* **PROVIDED RECORDS**:

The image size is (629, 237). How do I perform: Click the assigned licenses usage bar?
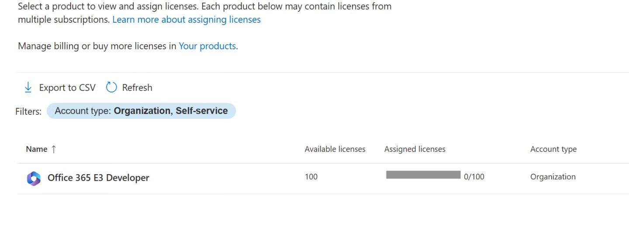click(x=423, y=175)
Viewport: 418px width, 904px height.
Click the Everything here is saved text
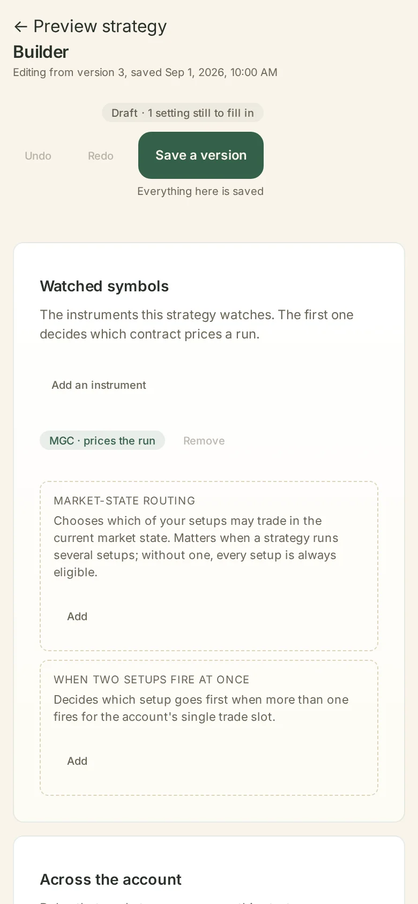(200, 191)
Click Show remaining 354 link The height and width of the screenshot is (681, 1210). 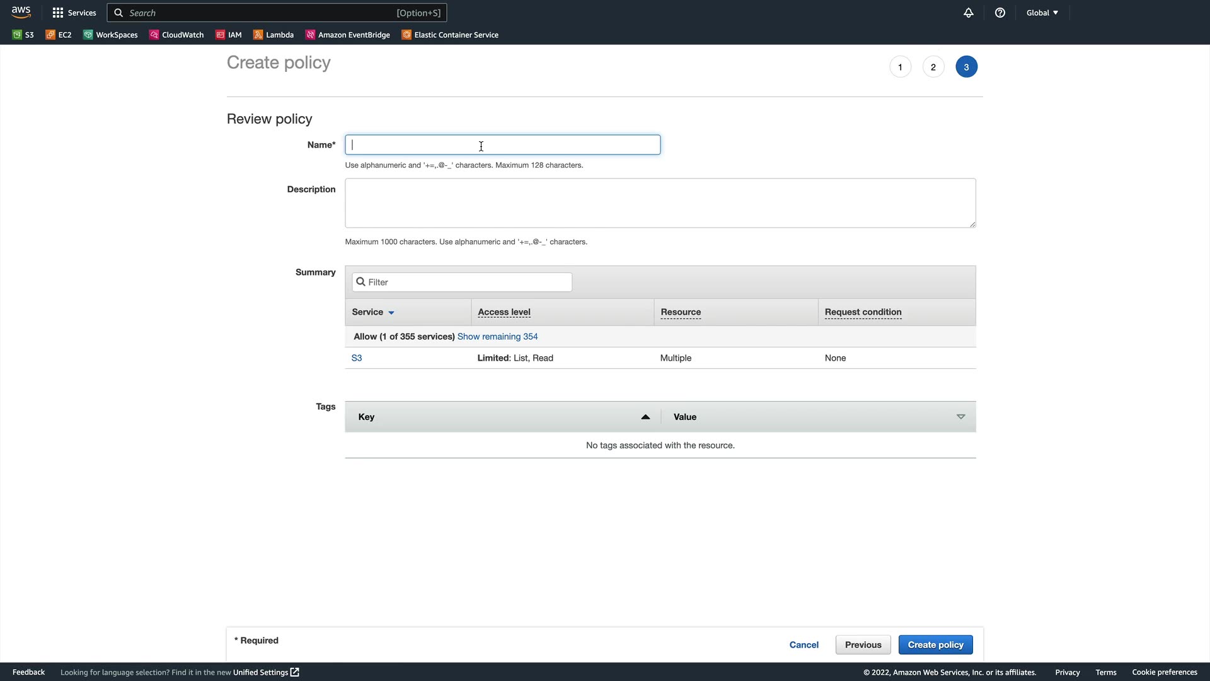(497, 337)
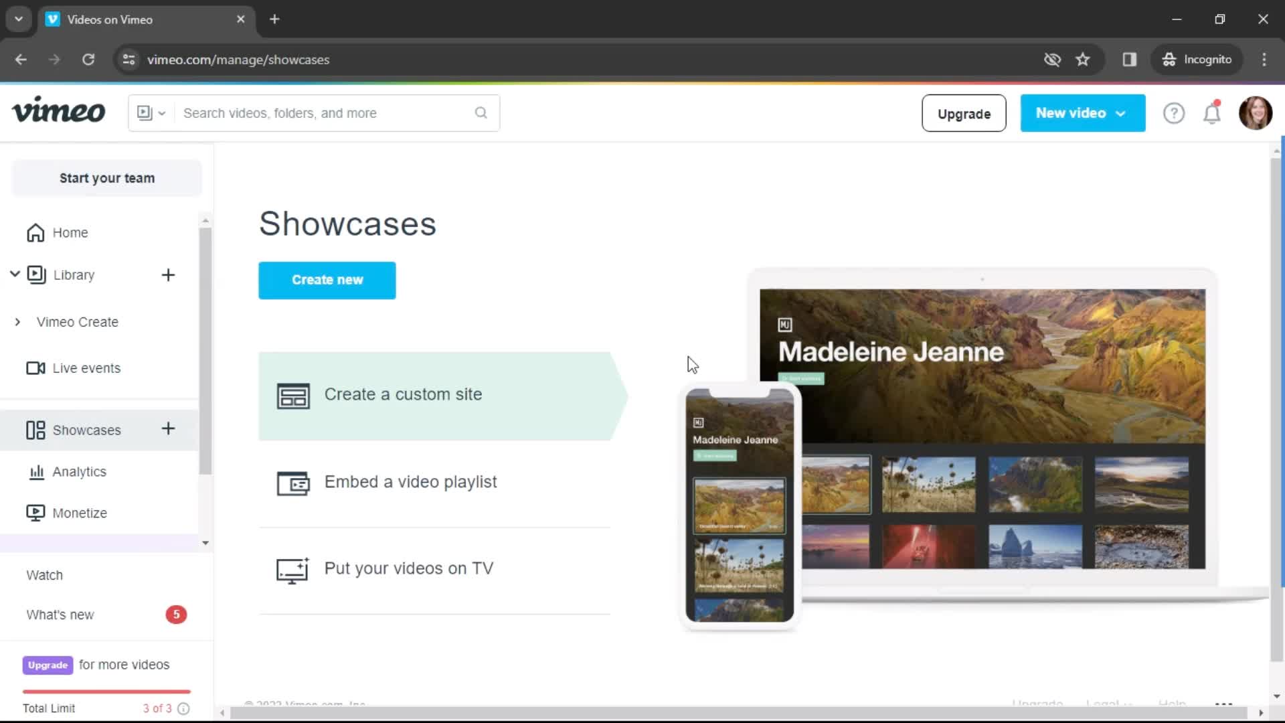This screenshot has height=723, width=1285.
Task: Click the Create new showcase button
Action: (x=327, y=280)
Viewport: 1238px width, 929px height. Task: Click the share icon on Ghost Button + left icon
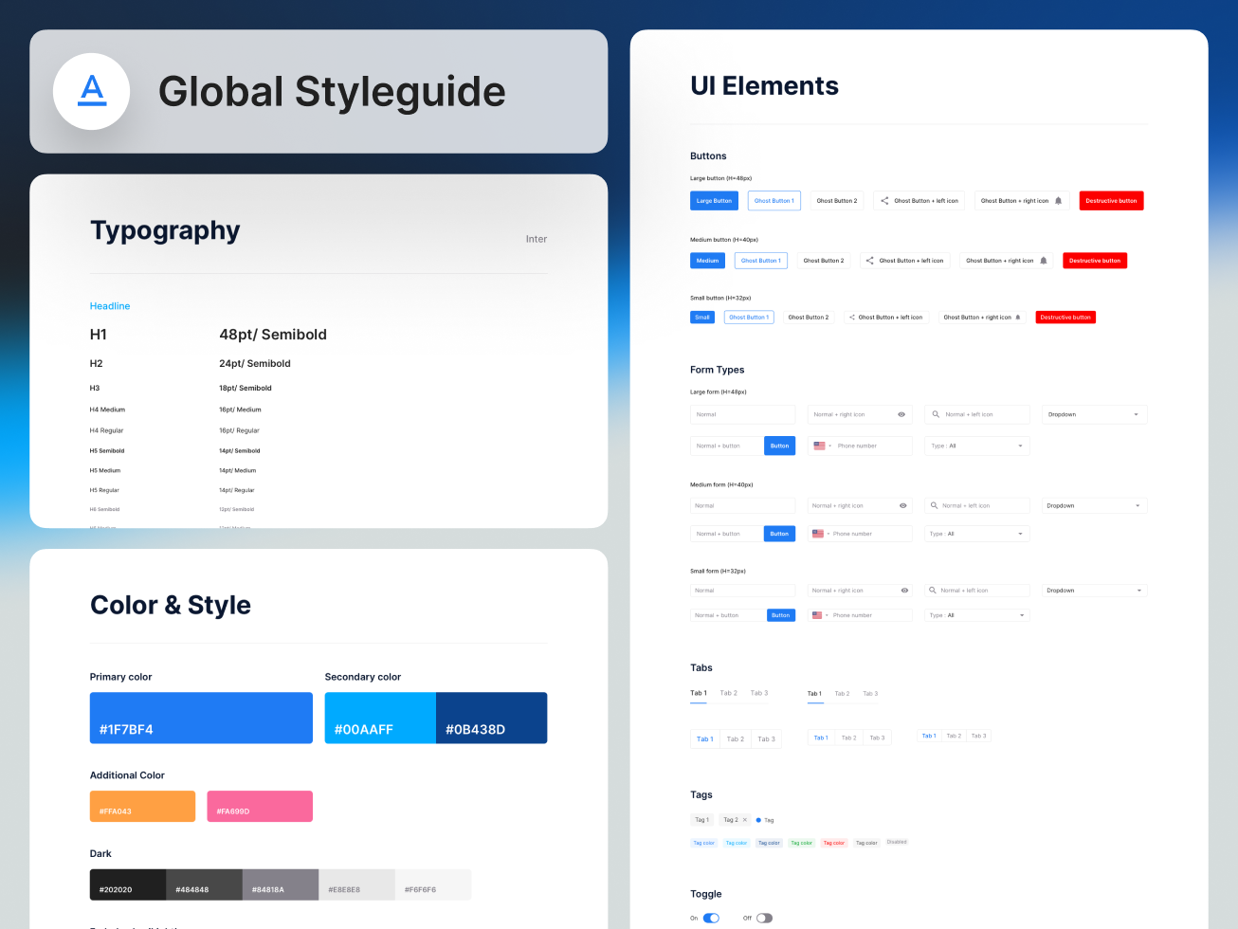(883, 200)
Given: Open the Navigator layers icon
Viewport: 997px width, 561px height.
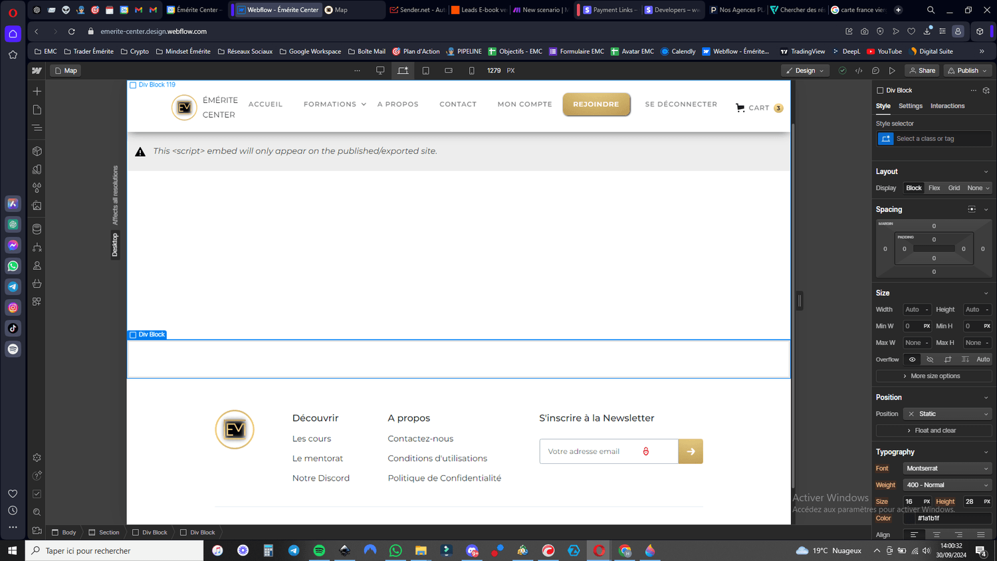Looking at the screenshot, I should (x=37, y=128).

* **GIVEN EXERCISE**: Reproduce verbatim the lines beginning with the line containing "Given: Open the Navigator layers icon" and continuing through the end of the lines above, omitting the pictures from the answer.

* **ANSWER TO THE PROBLEM**:
Given: Open the Navigator layers icon
Viewport: 997px width, 561px height.
Looking at the screenshot, I should (x=37, y=128).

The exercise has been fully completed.